» **Prompt**
Please reproduce the entries exactly as they appear below, but not the pictures.

Input START

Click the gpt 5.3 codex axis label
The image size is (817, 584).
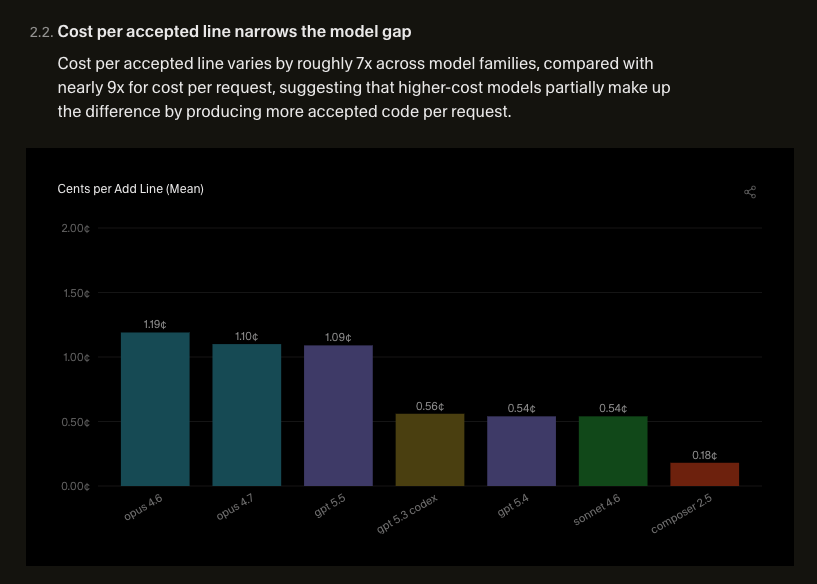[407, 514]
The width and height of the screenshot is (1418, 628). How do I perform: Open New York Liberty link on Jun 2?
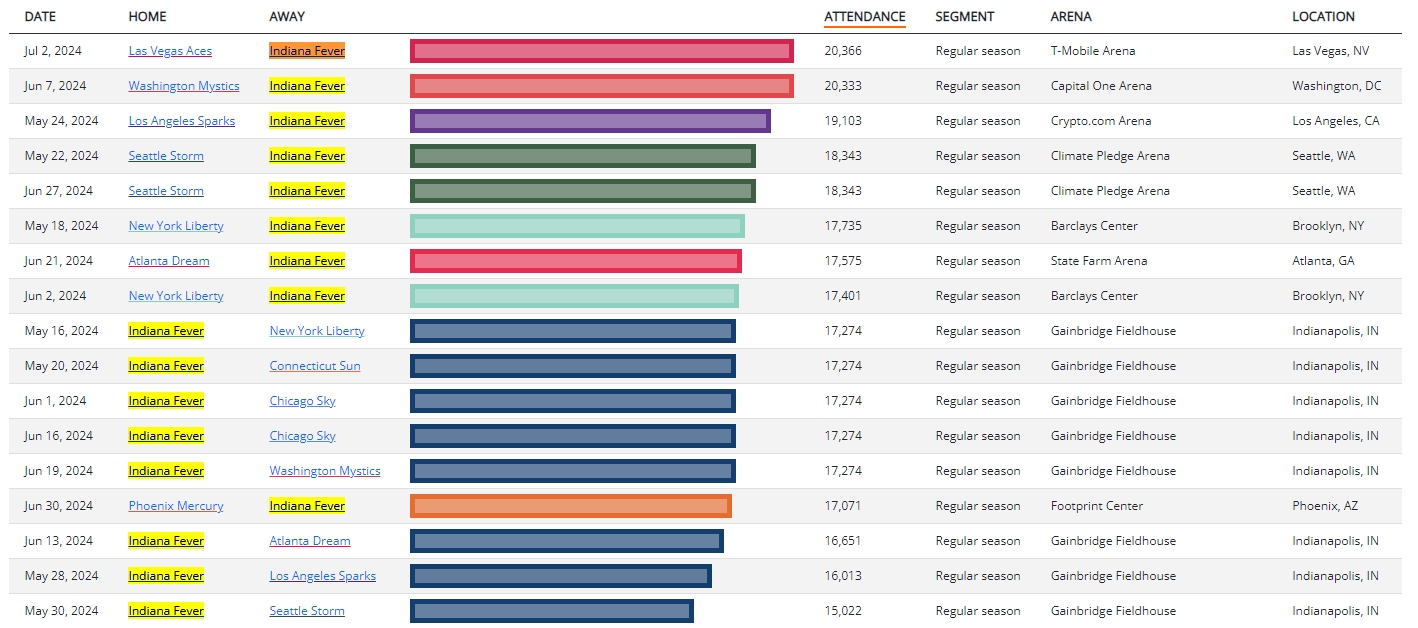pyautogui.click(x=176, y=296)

Input END

» **Completed task**
Click the gpt 5.3 codex axis label
The image size is (817, 584).
[407, 514]
The width and height of the screenshot is (1418, 628). How do I perform: Open New York Liberty link on Jun 2?
pyautogui.click(x=176, y=296)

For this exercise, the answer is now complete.